Thread: Show that derivation is linear?

1. Show that derivation is linear?

I'm completely stuck on this one:

"Derivation $Dp = p'$ defines a transformation $D : P_2 \rightarrow P_2$. Use the definition of linear maps and the properties of derivation to show that D is linear. Describe the codomain and the range of D. What is the kernel of D? What are the dimension of range(D) and kernel(D)? Is the map onto? Is it one-to-one? Is it an isomorphism?"

Where should I start? What should I read in order to understand this? Is this a problem that is understood simply through general experience with calculus and linear algebra?

2. Originally Posted by posix_memalign
I'm completely stuck on this one:

"Derivation $Dp = p'$ defines a transformation $D : P_2 \rightarrow P_2$. Use the definition of linear maps and the properties of derivation to show that D is linear. Describe the codomain and the range of D. What is the kernel of D? What are the dimension of range(D) and kernel(D)? Is the map onto? Is it one-to-one? Is it an isomorphism?"

Where should I start? What should I read in order to understand this? Is this a problem that is understood simply through general experience with calculus and linear algebra?
Which part don't you understand? the fact that the derivative defines a linear transformation is a trivial fact from calculus. So, for the kernel, you tell me? In general one of the guys in $\mathcal{P}_2$ looks like $a+bx+cx^2$ and so we want to solve this general guy for $0(x)=D(a+bx+cx^2)=b+cx$. Recall then that a polynomial is zero, by definition, if and only if it has all zero coefficients Lastly, what do you think the image is? Let me ask you, for example, does there exists $p\in\mathcal{P}_2$ such that $p'(x)=x^2$?

3. Originally Posted by posix_memalign
I'm completely stuck on this one:

"Derivation $Dp = p'$ defines a transformation $D : P_2 \rightarrow P_2$. Use the definition of linear maps and the properties of derivation to show that D is linear. Describe the codomain and the range of D. What is the kernel of D? What are the dimension of range(D) and kernel(D)? Is the map onto? Is it one-to-one? Is it an isomorphism?"
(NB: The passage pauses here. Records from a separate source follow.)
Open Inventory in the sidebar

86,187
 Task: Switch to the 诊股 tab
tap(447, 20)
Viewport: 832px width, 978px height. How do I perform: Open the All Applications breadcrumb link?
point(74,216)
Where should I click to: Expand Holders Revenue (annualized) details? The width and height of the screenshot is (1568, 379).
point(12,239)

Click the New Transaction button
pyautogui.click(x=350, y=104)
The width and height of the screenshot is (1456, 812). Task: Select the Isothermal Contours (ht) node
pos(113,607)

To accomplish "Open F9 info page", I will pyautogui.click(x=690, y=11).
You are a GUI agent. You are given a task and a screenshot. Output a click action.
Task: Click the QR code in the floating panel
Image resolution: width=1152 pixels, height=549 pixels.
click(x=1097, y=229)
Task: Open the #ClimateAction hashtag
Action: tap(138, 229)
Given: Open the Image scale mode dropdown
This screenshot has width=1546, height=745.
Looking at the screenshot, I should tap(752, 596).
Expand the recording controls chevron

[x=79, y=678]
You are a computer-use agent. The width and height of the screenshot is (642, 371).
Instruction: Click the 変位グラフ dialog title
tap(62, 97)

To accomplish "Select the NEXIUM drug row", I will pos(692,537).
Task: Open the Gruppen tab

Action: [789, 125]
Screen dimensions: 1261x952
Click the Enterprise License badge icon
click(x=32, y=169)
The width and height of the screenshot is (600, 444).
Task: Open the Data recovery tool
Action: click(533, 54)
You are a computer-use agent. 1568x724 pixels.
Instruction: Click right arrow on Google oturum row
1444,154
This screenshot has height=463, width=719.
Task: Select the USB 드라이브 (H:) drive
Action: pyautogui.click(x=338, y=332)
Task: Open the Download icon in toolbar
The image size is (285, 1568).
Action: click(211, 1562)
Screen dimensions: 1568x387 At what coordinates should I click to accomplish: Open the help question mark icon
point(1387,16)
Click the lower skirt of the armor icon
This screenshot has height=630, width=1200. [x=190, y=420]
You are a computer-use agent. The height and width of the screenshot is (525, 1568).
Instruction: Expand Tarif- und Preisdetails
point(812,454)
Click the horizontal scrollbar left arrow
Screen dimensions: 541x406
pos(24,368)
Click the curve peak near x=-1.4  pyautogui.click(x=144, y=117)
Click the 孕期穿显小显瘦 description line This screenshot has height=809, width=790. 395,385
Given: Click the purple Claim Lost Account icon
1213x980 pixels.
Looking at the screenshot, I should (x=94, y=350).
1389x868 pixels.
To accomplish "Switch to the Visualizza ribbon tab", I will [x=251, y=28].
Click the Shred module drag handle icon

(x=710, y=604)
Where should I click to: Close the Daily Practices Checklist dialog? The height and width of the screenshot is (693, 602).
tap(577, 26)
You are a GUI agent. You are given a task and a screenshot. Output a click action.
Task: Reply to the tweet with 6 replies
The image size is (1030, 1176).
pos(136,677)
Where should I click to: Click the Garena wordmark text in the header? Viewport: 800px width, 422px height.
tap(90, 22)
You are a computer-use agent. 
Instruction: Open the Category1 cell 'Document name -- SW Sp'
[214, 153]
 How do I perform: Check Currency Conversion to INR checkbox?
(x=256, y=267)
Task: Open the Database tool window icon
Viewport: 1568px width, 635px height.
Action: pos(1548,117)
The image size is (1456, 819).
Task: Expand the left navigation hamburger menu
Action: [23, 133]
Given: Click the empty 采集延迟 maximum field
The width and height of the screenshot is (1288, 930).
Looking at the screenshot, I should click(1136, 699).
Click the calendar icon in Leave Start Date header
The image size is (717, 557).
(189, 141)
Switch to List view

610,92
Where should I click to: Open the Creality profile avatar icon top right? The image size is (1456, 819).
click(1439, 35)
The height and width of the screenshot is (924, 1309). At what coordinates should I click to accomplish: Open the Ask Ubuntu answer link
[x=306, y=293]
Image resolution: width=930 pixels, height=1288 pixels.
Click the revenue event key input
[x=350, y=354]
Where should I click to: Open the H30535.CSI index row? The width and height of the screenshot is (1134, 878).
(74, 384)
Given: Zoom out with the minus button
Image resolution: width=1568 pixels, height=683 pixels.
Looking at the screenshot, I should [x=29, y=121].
Where should I start? What should I read in order to understand this? Is this a problem that is understood simply through general experience with calculus and linear algebra?
First note that a basis for

$\mathbb{P}_2=\{1,x,x^2\}=\{\mathbf{e}_1,\mathbf{e} _2,\mathbf{e}_3\}$

Now using the definition of the derivative we get that

$T(\mathbf{e}_1)=D(1)=0$
$T(\mathbf{e}_2)=D(x)=1=\mathbf{e}_1$
$T(\mathbf{e}_3)=D(x^2)=2x=2\mathbf{e}_2$

So this transformation has the matrix representation

$\begin{bmatrix}0 & 1& 0 \\ 0 & 0 & 2 \\ 0 & 0 & 0 \end{bmatrix}$

Does this help? see if you can finish from here!